I want to loop trough the elements of an xml file and yield every element, unless the parent is a feature.

So in pseudocode

    for event, element in cElementTree.iterparse('../test.xml'):
        if parentOf_element != 'feature':
        yield element

How can I get the parent of the element? I know it's possible with the tree.getiterator() function, but I don't want to build the full tree because the xml files are a few gigs big.

Solution

If you enable start events, you can track ancestor nodes by using a stack. If you really mean to suppress all descendants of a <feature>, instead of just children, you can use a simple flag as demonstrated in another answer.

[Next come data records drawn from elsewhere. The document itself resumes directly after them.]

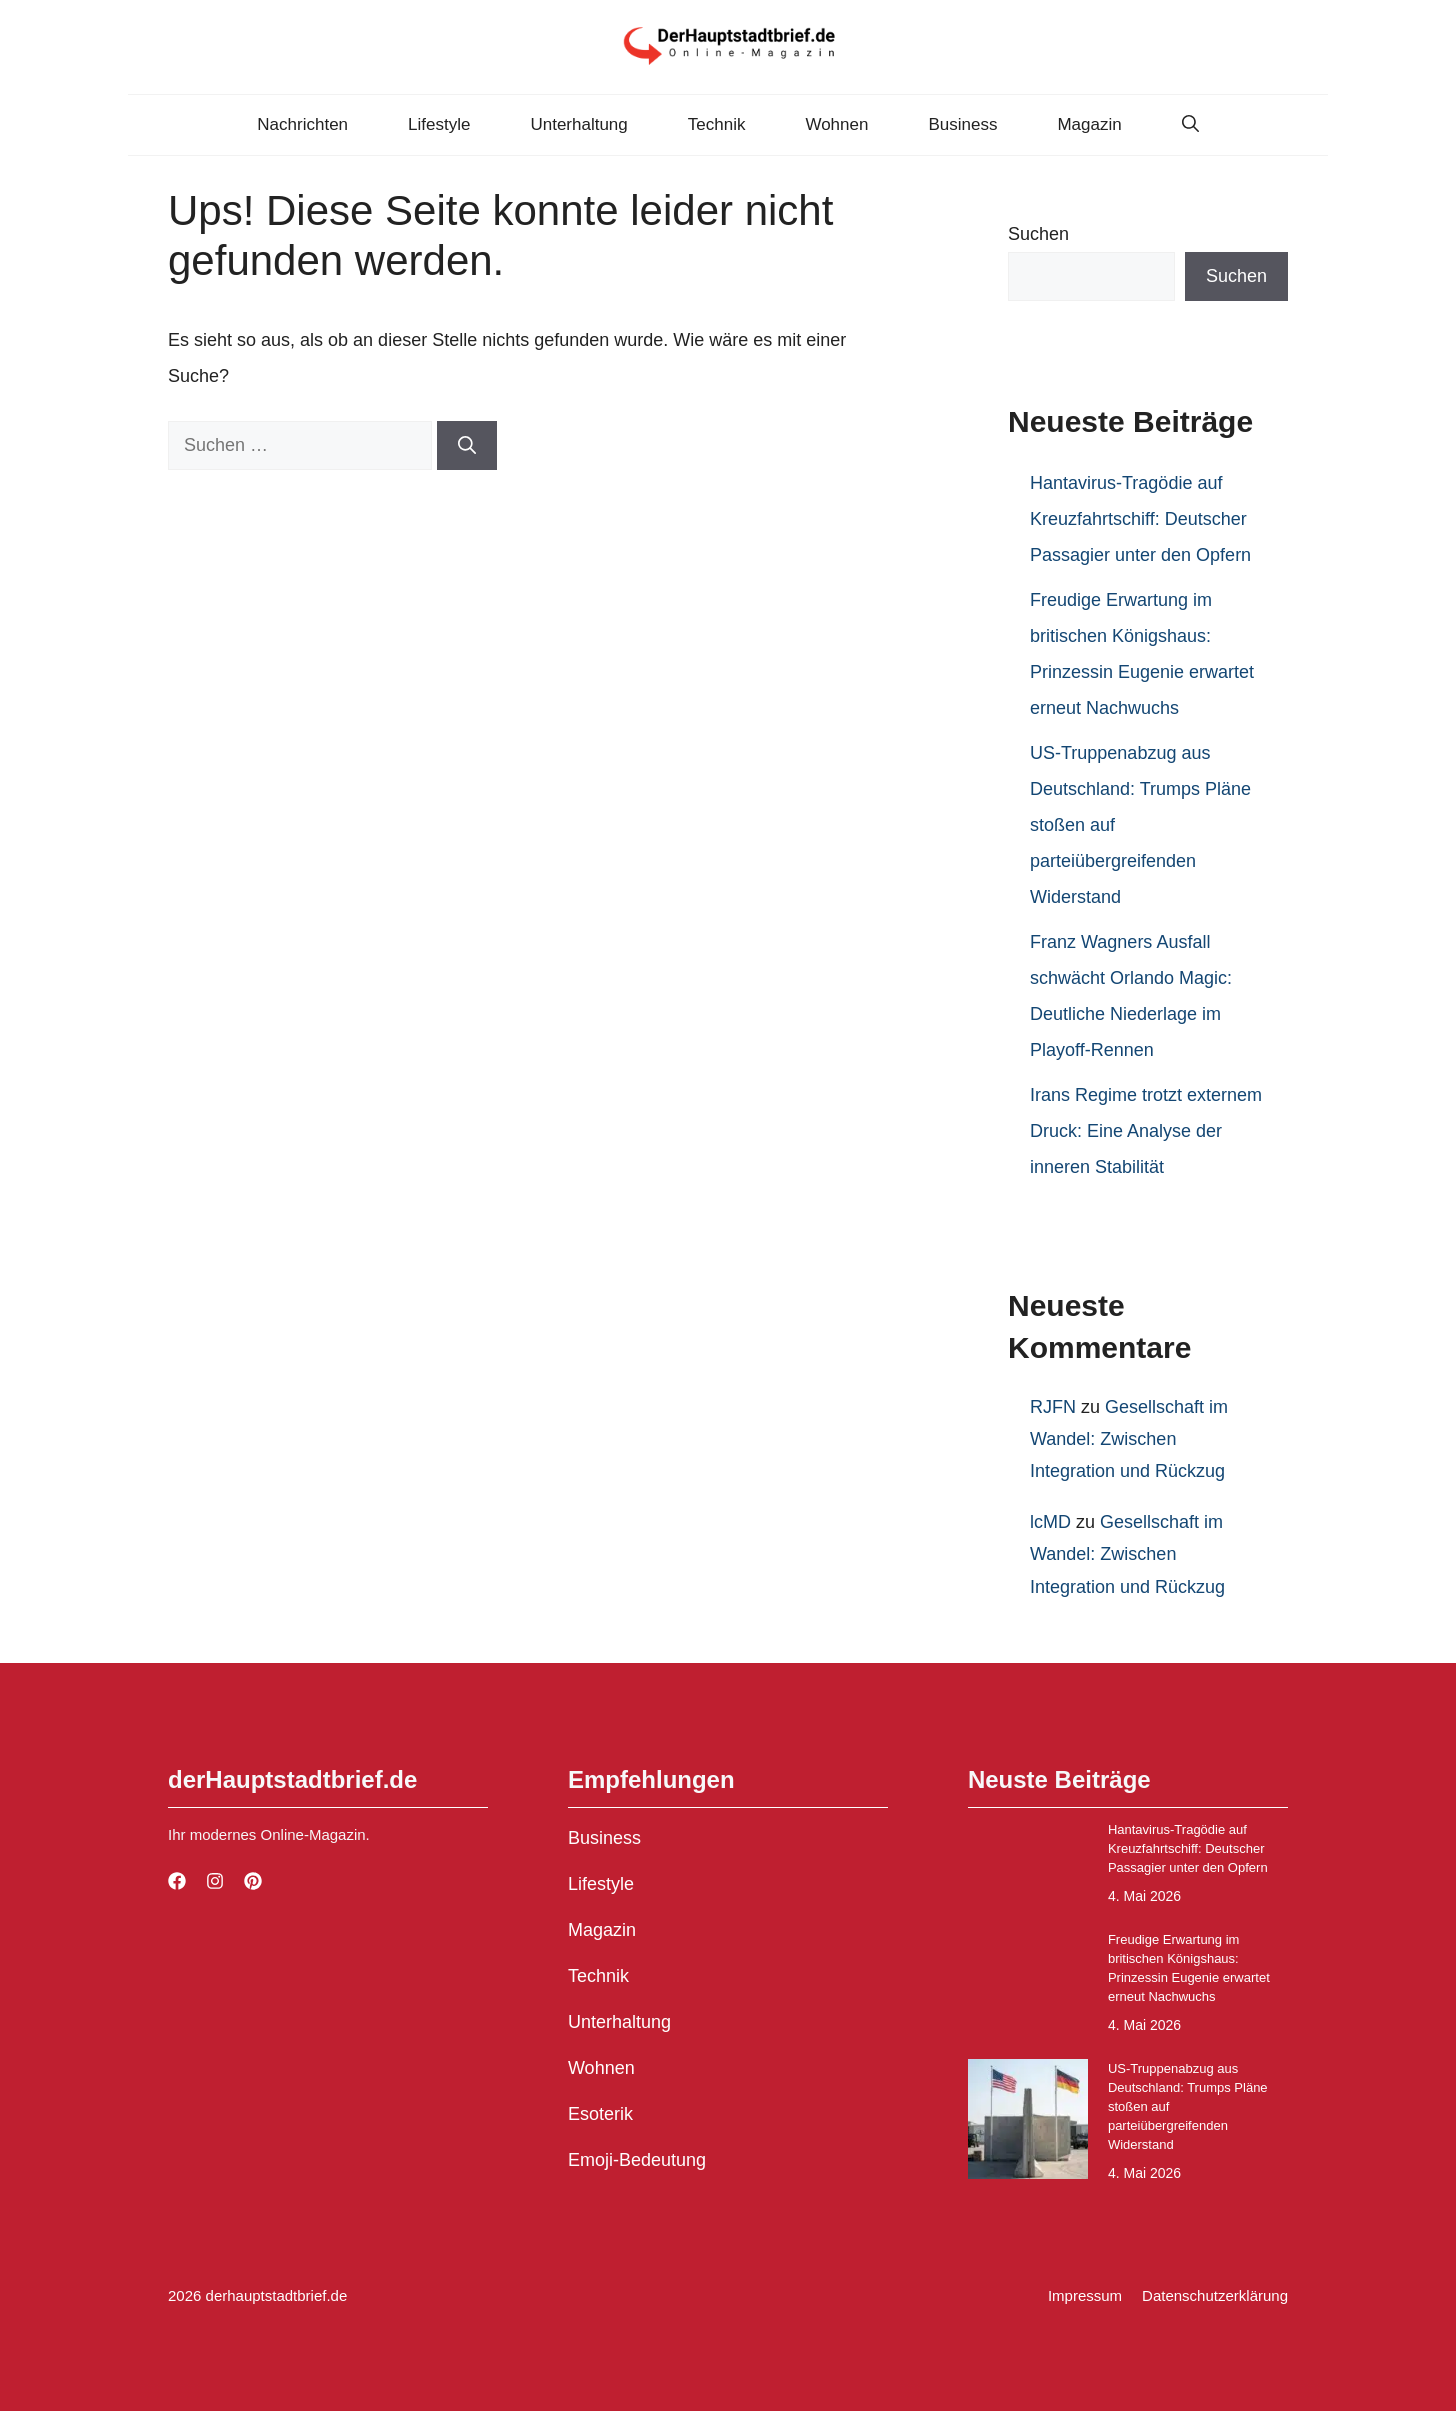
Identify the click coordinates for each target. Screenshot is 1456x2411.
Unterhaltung (578, 124)
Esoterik (600, 2114)
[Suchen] (467, 445)
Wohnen (836, 124)
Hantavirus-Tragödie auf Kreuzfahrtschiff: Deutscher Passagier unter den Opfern (1140, 519)
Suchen (1038, 234)
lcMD (1050, 1522)
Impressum (1085, 2295)
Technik (717, 124)
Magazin (1089, 124)
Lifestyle (439, 124)
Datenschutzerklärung (1215, 2295)
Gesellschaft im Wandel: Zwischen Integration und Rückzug (1129, 1439)
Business (962, 124)
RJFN (1053, 1407)
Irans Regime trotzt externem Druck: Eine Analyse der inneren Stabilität (1146, 1131)
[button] (1190, 125)
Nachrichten (302, 124)
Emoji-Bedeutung (637, 2160)
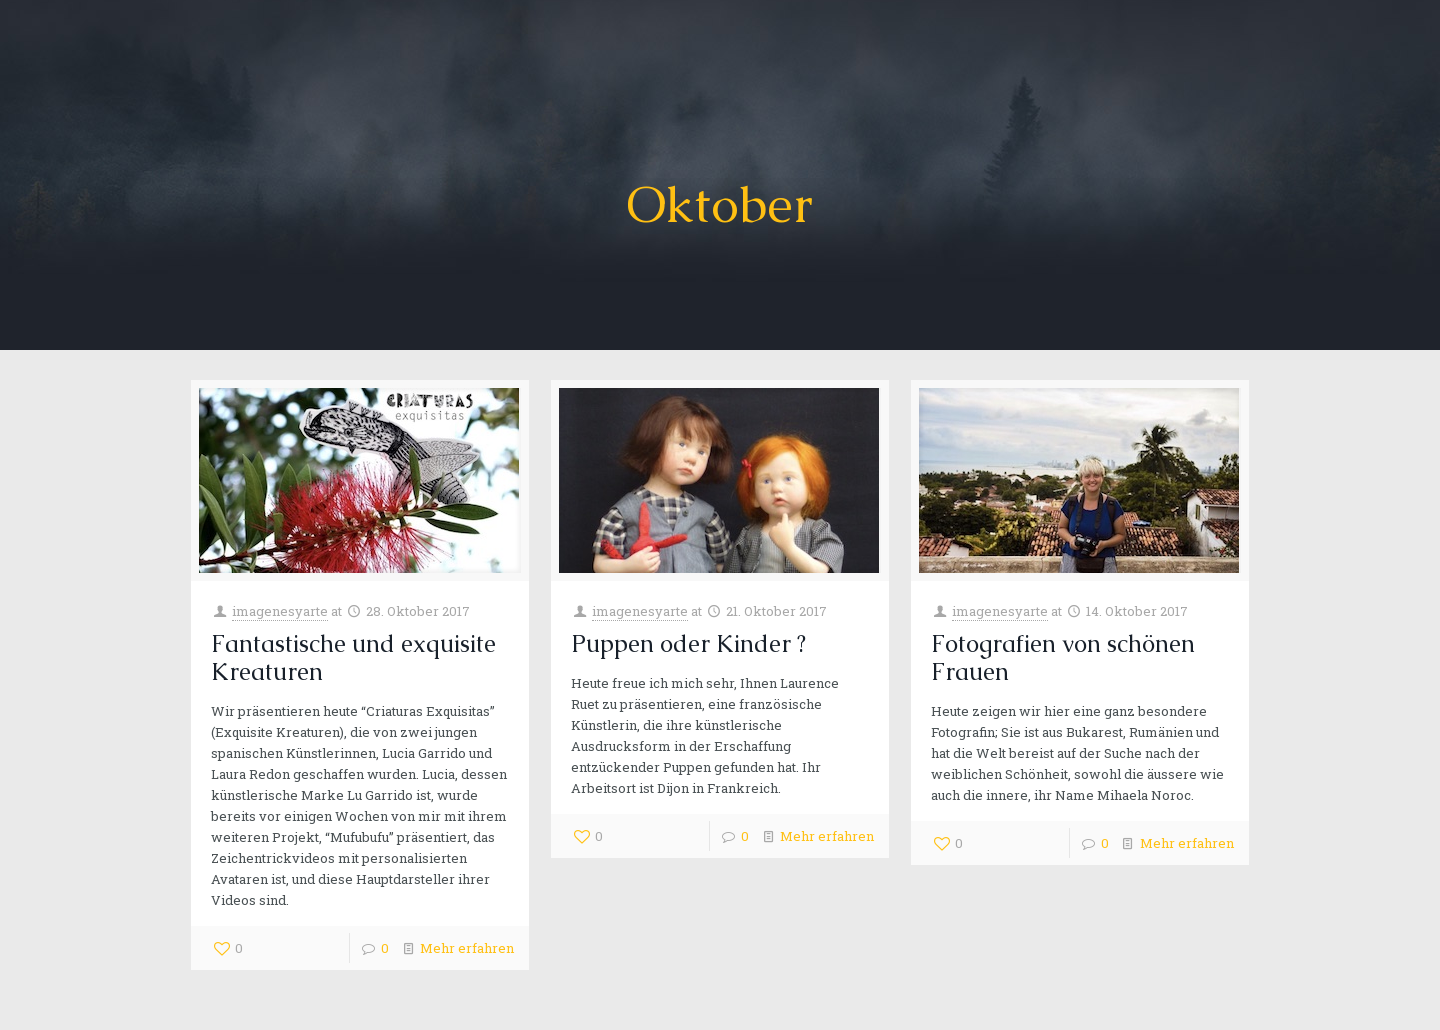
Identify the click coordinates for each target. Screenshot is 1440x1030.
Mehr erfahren (467, 948)
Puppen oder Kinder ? (688, 643)
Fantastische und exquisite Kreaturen (353, 657)
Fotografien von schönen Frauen (1063, 657)
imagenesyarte (280, 611)
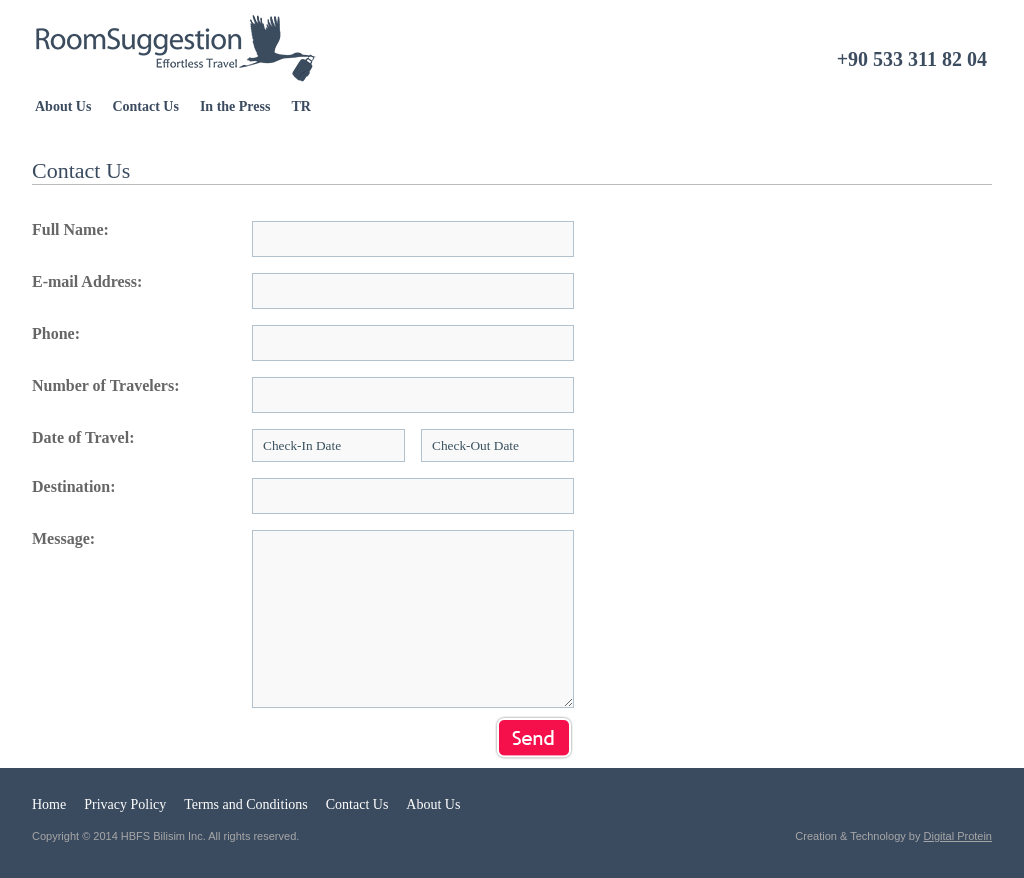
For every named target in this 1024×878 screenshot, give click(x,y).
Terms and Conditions (245, 804)
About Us (63, 106)
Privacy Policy (125, 804)
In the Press (235, 106)
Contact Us (145, 106)
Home (49, 804)
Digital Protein (958, 836)
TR (300, 106)
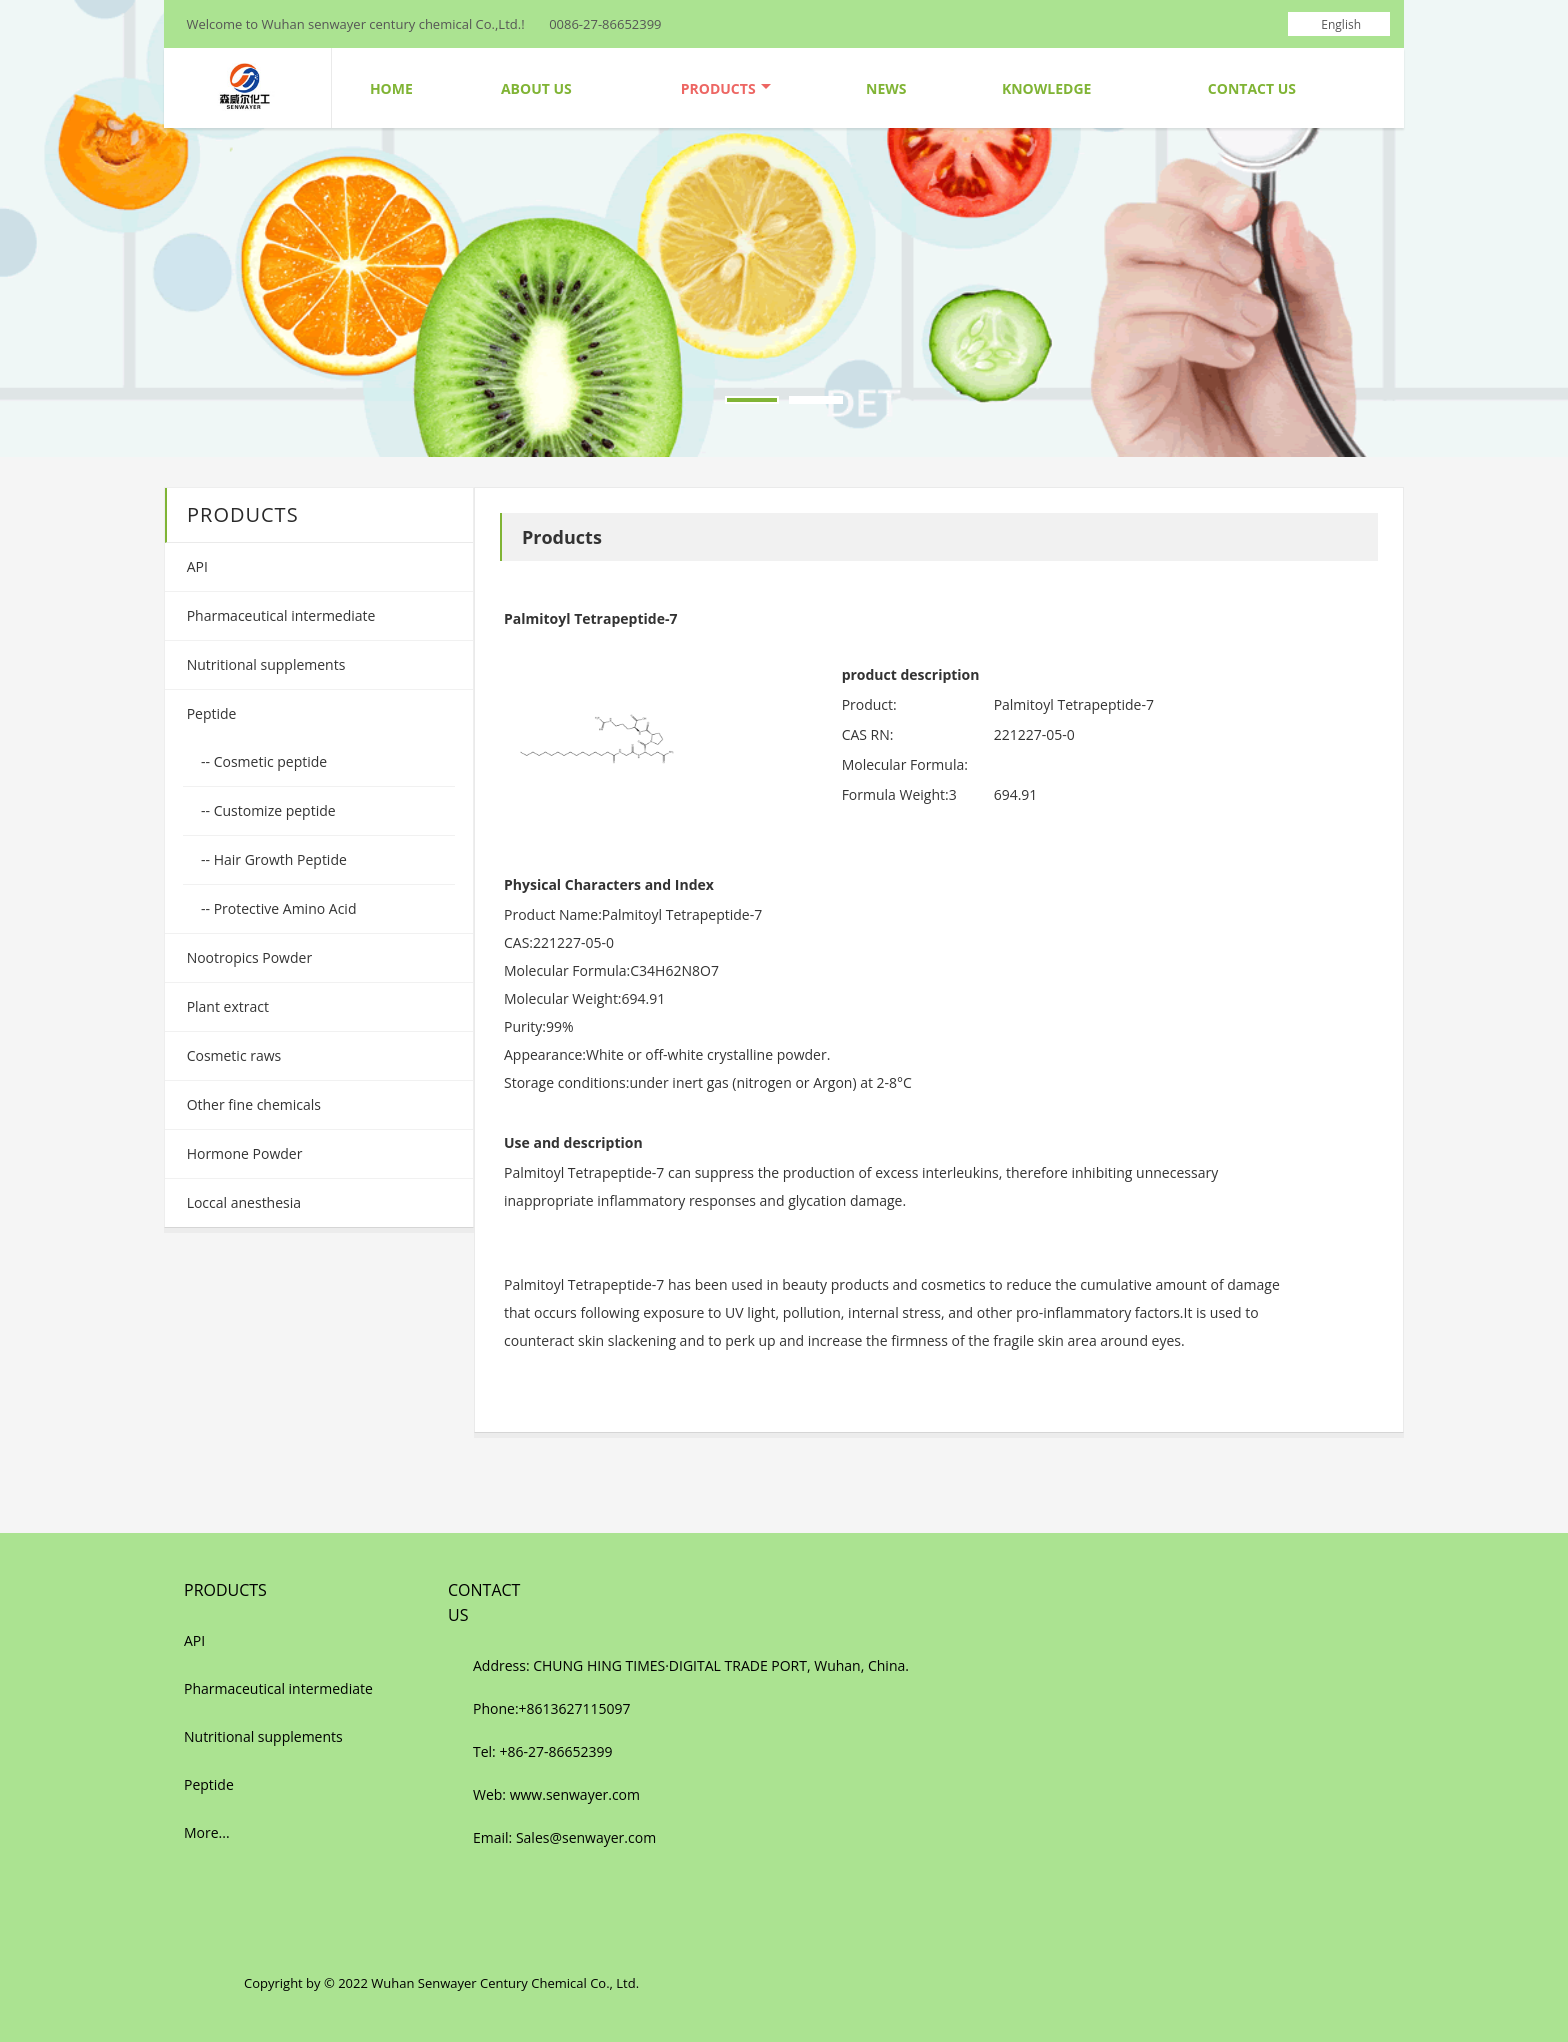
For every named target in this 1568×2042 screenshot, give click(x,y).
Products (726, 88)
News (886, 88)
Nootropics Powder (247, 957)
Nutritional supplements (264, 664)
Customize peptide (273, 810)
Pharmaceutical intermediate (279, 615)
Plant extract (226, 1006)
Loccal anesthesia (242, 1202)
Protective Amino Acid (283, 908)
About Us (536, 88)
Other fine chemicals (252, 1104)
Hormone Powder (242, 1153)
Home (391, 88)
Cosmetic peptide (268, 761)
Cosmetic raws (232, 1055)
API (195, 566)
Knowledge (1046, 88)
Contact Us (1252, 88)
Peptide (209, 713)
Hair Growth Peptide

You can use root.clear() to blow away all finished-with elements. Read this.

Code:

import xml.etree.cElementTree as et
# Produces identical answers with import lxml.etree as et
import cStringIO

def normtext(t):
    return repr("" if t is None else t.strip())

def dump(el):
    print el.tag, normtext(el.text), normtext(el.tail), el.attrib

def my_filtered_elements(source, skip_parent_tag="feature"):
    # get an iterable
    context = et.iterparse(source, events=("start", "end"))
    # turn it into an iterator
    context = iter(context)
    # get the root element
    event, root = context.next()
    tag_stack = [None, root.tag]
    for event, elem in context:
        # print event, elem.tag, tag_stack
        if event == "start":
            tag_stack.append(elem.tag)
        else:
            assert event == "end"
            my_tag = tag_stack.pop()
            assert my_tag == elem.tag
            parent_tag = tag_stack[-1]
            if parent_tag is not None and parent_tag != skip_parent_tag:
                dump(elem)
                # yield elem
            root.clear()

def other_filtered_elements(source, skip_parent_tag="feature"):            
    in_feature_tag = False
    for event, element in et.iterparse(source, events=('start', 'end')):
        if element.tag == skip_parent_tag:
            in_feature_tag = event == 'start'
        if event == 'end' and not in_feature_tag:
            dump(element)            

test_input = """
<top>
    <lev1 guff="1111">
        <lev2>aaaaa</lev2>
        <lev2>bbbbb</lev2>
    </lev1>
    <feature>
        feat text 1
        <fchild>fcfcfcfc
            <fgchild>ggggg</fgchild>    
        </fchild>
        feat text 2
    </feature>
    <lev1 guff="2222">
        <lev2>ccccc</lev2>c-tail
        <lev2>ddddd</lev2>d-tail
        <notext1></notext1>e-tail
        <notext2 />f-tail
     </lev1>g-tail
</top>
"""

print "=== me ==="
my_filtered_elements(cStringIO.StringIO(test_input))
print "=== other ==="
other_filtered_elements(cStringIO.StringIO(test_input))

Output is below. You'll notice from the lev1 nodes that root.clear() doesn't blow away elements that haven't been fully parsed yet. This means that the amount of memory used is O(depth of tree), not O(total number of elements in the tree)

=== me ===
lev2 'aaaaa' '' {}
lev2 'bbbbb' '' {}
lev1 '' '' {'guff': '1111'}
fgchild 'ggggg' '' {}          <<<=== do you want this?
feature 'feat text 1' '' {}
lev2 'ccccc' 'c-tail' {}
lev2 'ddddd' 'd-tail' {}
notext1 '' 'e-tail' {}
notext2 '' 'f-tail' {}
lev1 '' 'g-tail' {'guff': '2222'}
=== other ===
lev2 'aaaaa' '' {}
lev2 'bbbbb' '' {}
lev1 '' '' {'guff': '1111'}
feature 'feat text 1' '' {}
lev2 'ccccc' 'c-tail' {}
lev2 'ddddd' 'd-tail' {}
notext1 '' 'e-tail' {}
notext2 '' 'f-tail' {}
lev1 '' 'g-tail' {'guff': '2222'}
top '' '' {}                           <<<=== do you want this?